◆ DATASET EXCERPTS
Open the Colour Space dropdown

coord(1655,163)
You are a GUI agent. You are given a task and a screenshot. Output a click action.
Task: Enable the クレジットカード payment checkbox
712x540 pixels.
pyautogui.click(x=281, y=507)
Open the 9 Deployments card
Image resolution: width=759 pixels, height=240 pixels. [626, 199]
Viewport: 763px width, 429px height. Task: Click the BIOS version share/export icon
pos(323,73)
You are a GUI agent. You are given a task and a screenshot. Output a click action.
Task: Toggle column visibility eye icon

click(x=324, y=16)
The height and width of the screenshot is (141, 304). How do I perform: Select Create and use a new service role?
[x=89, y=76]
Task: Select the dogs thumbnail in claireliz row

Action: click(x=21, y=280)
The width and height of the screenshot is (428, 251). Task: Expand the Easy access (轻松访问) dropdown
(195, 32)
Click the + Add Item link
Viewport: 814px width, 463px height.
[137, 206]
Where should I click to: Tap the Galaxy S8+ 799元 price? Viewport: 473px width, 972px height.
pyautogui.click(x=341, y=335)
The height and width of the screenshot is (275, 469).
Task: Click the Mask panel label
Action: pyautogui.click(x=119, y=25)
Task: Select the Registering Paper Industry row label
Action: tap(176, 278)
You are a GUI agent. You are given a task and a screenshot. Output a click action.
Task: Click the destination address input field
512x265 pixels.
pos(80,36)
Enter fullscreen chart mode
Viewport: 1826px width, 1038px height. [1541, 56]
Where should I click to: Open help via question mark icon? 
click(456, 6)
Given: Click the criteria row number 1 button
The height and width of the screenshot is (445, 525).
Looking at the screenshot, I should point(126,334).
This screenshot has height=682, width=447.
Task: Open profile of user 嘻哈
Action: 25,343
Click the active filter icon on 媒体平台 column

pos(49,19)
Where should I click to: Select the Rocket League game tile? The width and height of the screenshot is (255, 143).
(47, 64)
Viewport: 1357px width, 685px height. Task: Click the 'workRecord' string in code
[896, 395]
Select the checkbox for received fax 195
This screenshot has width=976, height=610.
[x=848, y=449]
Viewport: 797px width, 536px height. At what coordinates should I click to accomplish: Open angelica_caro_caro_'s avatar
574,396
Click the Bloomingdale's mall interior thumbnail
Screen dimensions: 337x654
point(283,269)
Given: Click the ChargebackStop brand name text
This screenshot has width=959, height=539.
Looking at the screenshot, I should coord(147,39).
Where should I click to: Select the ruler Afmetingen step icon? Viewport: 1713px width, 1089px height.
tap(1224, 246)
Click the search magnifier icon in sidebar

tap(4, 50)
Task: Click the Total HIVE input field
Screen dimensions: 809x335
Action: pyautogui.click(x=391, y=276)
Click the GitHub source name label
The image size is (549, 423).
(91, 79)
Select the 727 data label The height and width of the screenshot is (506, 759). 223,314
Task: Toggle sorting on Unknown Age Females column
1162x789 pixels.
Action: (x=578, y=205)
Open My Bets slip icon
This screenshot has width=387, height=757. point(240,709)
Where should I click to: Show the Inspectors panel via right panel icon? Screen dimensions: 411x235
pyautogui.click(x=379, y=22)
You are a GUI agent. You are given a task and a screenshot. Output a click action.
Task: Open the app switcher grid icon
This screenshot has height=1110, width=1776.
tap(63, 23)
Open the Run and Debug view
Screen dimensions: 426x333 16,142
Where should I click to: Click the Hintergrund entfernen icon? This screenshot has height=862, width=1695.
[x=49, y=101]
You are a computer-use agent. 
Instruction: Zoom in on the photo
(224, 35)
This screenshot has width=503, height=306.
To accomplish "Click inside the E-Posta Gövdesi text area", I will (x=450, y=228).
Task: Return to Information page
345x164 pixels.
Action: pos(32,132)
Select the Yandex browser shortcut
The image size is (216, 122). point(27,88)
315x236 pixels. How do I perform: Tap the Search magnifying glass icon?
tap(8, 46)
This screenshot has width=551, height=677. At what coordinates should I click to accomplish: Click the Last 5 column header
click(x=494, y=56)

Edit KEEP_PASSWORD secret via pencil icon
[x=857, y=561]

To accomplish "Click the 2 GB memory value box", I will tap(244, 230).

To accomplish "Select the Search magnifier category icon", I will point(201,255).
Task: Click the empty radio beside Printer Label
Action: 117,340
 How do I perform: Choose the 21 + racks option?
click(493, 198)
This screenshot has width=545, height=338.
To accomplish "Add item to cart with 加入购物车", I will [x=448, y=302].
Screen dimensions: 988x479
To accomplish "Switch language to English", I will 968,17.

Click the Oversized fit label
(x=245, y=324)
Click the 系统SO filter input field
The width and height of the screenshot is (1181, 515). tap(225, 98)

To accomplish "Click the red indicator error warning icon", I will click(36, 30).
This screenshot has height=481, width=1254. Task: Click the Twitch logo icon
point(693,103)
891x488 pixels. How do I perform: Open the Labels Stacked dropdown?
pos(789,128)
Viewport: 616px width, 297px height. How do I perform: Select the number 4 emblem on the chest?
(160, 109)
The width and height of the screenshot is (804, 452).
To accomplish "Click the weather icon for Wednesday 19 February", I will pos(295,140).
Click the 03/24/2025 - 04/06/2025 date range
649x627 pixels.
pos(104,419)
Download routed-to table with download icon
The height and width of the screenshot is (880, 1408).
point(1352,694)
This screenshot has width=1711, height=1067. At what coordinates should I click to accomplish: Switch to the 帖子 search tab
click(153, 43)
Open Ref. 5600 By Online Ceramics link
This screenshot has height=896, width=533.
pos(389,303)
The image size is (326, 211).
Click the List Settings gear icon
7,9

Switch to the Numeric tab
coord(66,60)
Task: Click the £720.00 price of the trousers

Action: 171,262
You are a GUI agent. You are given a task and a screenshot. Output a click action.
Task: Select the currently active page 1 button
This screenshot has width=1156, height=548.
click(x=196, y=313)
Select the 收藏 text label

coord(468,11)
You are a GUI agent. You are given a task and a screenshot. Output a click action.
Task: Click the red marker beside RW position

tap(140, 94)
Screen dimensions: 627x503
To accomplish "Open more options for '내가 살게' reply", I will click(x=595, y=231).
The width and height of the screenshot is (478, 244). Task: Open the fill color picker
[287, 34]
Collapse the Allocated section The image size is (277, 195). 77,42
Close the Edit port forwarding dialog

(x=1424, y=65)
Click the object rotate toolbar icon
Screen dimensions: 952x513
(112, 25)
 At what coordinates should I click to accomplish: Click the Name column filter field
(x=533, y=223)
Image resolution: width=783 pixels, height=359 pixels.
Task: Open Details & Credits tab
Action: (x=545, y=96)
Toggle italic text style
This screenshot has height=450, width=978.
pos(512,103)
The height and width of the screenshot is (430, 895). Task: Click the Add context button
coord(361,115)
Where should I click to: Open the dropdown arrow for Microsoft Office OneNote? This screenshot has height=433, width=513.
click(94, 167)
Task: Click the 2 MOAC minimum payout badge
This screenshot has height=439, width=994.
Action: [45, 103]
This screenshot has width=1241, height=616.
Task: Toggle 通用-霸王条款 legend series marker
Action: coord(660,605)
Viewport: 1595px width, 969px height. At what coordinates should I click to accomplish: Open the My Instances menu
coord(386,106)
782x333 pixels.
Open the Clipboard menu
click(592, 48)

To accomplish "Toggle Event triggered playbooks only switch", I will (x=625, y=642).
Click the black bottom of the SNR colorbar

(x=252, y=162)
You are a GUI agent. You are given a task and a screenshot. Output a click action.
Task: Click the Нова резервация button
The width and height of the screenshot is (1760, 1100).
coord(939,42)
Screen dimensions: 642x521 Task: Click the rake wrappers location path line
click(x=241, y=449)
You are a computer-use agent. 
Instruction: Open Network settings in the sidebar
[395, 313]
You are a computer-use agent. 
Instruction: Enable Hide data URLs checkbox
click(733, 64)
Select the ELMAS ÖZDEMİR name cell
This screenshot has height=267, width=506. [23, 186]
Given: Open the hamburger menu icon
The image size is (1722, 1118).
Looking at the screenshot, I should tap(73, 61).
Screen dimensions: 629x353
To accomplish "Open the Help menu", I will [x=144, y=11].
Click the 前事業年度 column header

◆ WHAT IS ASKED
Can you rewrite the data as a Markdown table with the columns Row and Text, numbering each line? Start with the line containing "Screen dimensions: 627x503", go through the line containing "Collapse the Allocated", and leave out any blank lines.

◆ ANSWER TO THE EXERCISE
| Row | Text |
|---|---|
| 1 | Screen dimensions: 627x503 |
| 2 | To accomplish "Open more options for '내가 살게' reply", I will click(x=595, y=231). |
| 3 | The width and height of the screenshot is (478, 244). Task: Open the fill color picker |
| 4 | [287, 34] |
| 5 | Collapse the Allocated section The image size is (277, 195). 77,42 |